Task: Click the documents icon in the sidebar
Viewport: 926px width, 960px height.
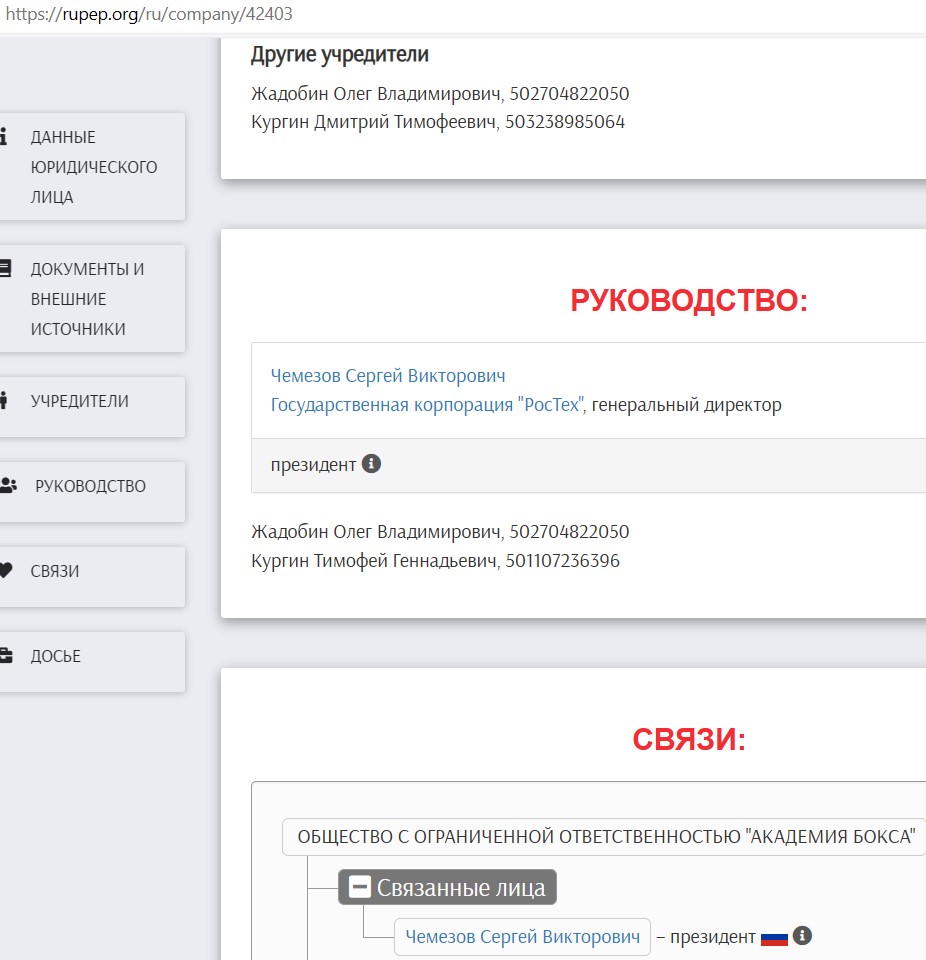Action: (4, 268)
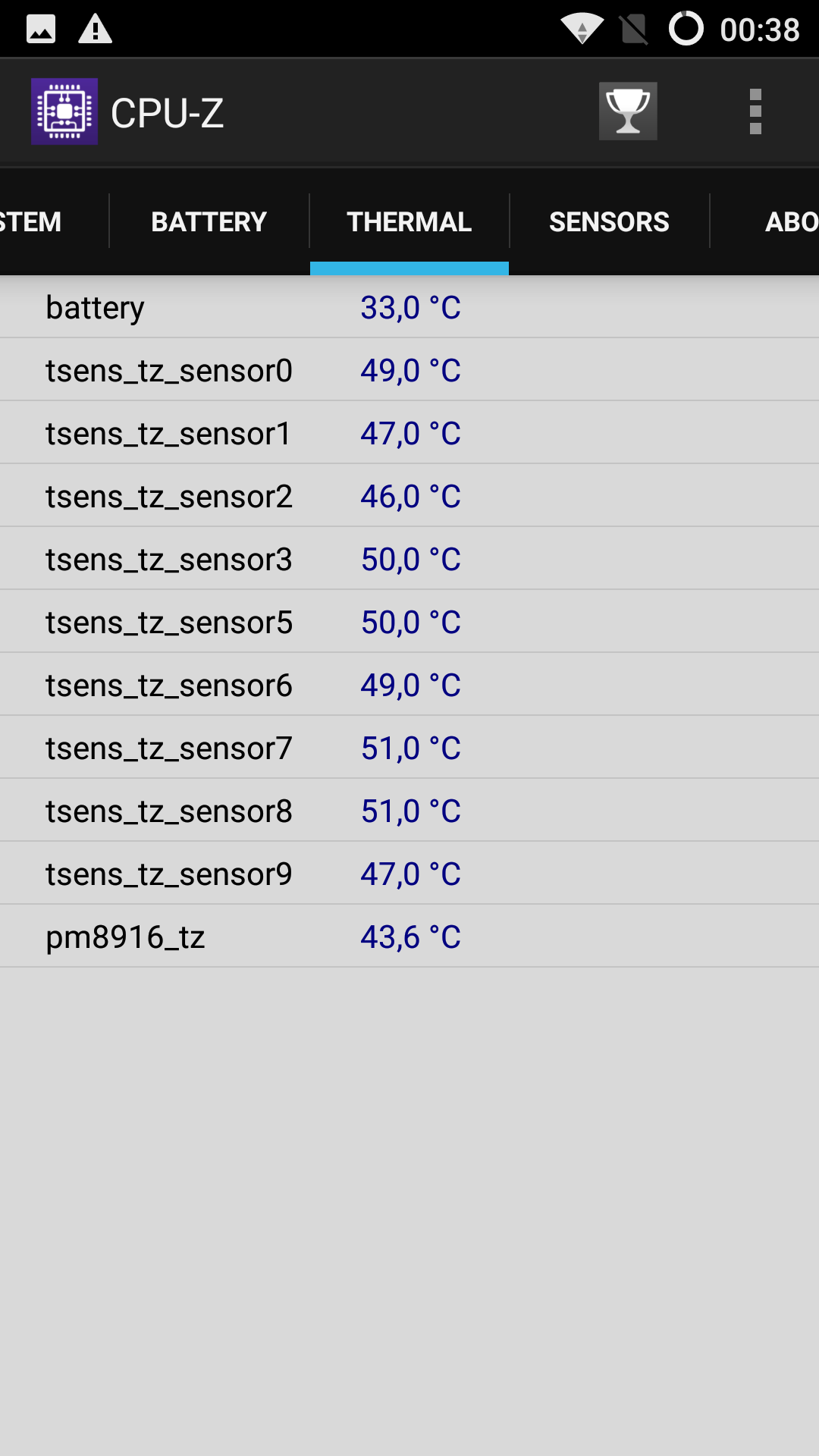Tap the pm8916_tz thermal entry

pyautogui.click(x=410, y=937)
---*---
• _Goal of the exercise_:
Copy out the entries above word for word, leaving the pictures out.

• _Exercise output_:
Task: Click the documents icon in the sidebar
Viewport: 926px width, 960px height.
Action: (4, 268)
Tap the pm8916_tz thermal entry

pyautogui.click(x=410, y=937)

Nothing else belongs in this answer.